## [GOAL]
Pull out each line of the listing below that contains the string "computer". Case counts, so match it only with that capitalization.

## [RECORD EXCERPTS]
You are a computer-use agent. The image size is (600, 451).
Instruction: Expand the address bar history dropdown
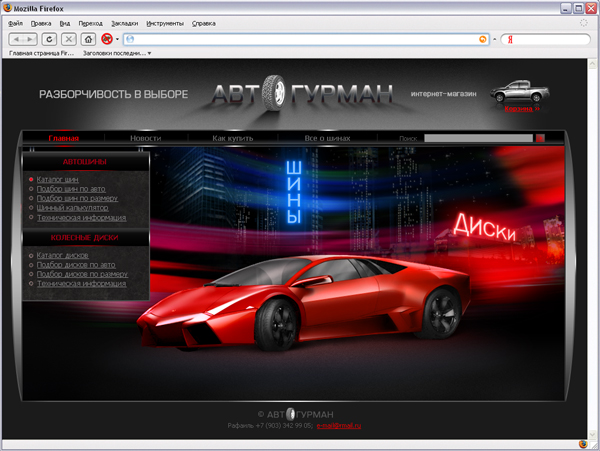point(495,39)
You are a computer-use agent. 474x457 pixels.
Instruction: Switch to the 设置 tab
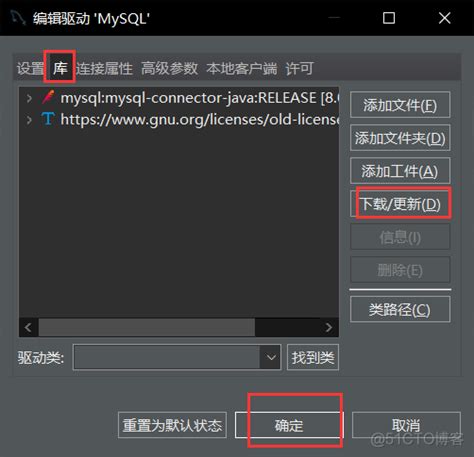(x=30, y=68)
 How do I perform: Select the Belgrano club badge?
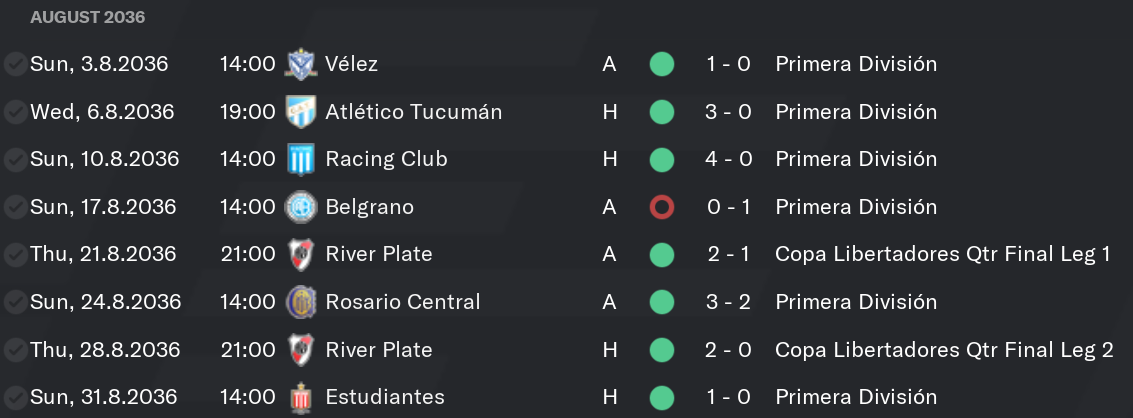point(300,207)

## [RESULT OF THE EXERCISE]
You are a computer-use agent. The image size is (600, 451).
You are a computer-use agent. 474x457 pixels.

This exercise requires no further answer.